* [What the exercise asks]: Recast the records from the line with "Officer [504, 320]" up to and including the line with "Soc (157, 1152)" as a two-column CSV with the headers entry and location. Give one row per record, putting its text and its answer each in a single quoted field with any line breaks turned into spaces.

==== Data supplied

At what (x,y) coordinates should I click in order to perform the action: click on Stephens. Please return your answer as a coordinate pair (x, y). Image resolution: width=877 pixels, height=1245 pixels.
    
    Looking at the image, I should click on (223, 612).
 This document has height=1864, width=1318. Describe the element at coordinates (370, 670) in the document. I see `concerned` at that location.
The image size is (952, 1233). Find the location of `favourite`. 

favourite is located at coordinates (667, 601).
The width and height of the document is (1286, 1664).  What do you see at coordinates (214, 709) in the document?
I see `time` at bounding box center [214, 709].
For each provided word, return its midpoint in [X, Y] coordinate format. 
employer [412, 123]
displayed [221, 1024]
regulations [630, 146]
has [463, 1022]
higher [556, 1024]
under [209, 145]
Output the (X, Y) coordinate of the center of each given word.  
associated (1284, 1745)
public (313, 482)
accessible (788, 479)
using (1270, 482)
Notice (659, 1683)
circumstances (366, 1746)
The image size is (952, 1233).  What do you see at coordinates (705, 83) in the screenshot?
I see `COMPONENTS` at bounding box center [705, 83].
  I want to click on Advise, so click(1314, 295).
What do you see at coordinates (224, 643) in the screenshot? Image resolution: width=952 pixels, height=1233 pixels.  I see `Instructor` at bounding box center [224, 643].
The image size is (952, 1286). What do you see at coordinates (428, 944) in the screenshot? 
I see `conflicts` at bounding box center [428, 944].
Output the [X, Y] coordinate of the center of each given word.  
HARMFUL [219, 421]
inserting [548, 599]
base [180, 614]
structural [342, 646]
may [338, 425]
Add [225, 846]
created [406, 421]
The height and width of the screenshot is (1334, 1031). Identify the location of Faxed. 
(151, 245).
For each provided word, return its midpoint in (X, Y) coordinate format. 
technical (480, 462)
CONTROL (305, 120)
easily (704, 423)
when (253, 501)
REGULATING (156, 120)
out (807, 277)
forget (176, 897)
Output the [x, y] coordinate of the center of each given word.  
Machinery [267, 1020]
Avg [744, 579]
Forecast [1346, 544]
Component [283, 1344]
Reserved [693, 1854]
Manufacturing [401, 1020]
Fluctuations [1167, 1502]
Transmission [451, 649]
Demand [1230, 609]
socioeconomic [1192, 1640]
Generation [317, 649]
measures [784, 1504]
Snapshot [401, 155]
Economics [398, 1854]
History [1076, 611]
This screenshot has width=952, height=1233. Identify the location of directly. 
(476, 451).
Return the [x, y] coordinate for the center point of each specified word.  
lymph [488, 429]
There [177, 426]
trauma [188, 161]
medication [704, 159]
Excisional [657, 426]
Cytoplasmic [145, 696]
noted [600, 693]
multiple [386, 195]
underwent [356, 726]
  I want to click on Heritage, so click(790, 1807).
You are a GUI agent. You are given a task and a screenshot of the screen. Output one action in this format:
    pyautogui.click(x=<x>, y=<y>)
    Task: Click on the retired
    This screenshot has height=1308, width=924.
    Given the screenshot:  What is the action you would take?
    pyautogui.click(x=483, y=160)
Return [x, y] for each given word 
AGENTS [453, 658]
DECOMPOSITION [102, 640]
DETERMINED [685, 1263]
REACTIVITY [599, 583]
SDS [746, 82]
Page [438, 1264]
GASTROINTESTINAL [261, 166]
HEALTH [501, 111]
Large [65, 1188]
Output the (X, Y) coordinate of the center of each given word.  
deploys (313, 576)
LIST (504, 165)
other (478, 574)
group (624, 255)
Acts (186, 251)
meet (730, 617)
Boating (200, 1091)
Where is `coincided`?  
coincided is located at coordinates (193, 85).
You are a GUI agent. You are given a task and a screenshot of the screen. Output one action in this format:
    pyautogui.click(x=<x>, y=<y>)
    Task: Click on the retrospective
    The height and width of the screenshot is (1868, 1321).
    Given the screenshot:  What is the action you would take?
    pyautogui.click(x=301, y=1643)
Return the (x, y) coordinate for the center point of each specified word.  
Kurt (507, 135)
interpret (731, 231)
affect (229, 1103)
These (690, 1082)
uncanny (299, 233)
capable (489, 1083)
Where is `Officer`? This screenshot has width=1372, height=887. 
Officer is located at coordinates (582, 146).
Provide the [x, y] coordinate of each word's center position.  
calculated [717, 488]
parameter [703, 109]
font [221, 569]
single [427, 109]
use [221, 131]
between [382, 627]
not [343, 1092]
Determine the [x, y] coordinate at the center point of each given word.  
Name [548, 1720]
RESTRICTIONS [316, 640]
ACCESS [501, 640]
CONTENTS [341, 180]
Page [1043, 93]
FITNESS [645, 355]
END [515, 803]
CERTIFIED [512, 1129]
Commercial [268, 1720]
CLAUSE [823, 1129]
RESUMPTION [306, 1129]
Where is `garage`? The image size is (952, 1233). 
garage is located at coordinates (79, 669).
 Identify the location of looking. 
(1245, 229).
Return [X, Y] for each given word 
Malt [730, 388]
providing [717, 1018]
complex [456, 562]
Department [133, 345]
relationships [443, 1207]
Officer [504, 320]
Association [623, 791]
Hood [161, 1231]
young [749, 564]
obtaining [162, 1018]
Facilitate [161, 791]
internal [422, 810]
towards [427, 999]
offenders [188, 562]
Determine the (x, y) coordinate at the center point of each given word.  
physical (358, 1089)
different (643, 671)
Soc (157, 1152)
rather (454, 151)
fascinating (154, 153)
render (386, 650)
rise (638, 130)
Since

========

* [Complete answer]:
entry,location
"Officer","[504, 320]"
"Association","[623, 791]"
"Hood","[161, 1231]"
"young","[749, 564]"
"obtaining","[162, 1018]"
"Facilitate","[161, 791]"
"internal","[422, 810]"
"towards","[427, 999]"
"offenders","[188, 562]"
"Determine the (x, y) coordinate at the center point of each given word. physical","(358, 1089)"
"different","(643, 671)"
"Soc","(157, 1152)"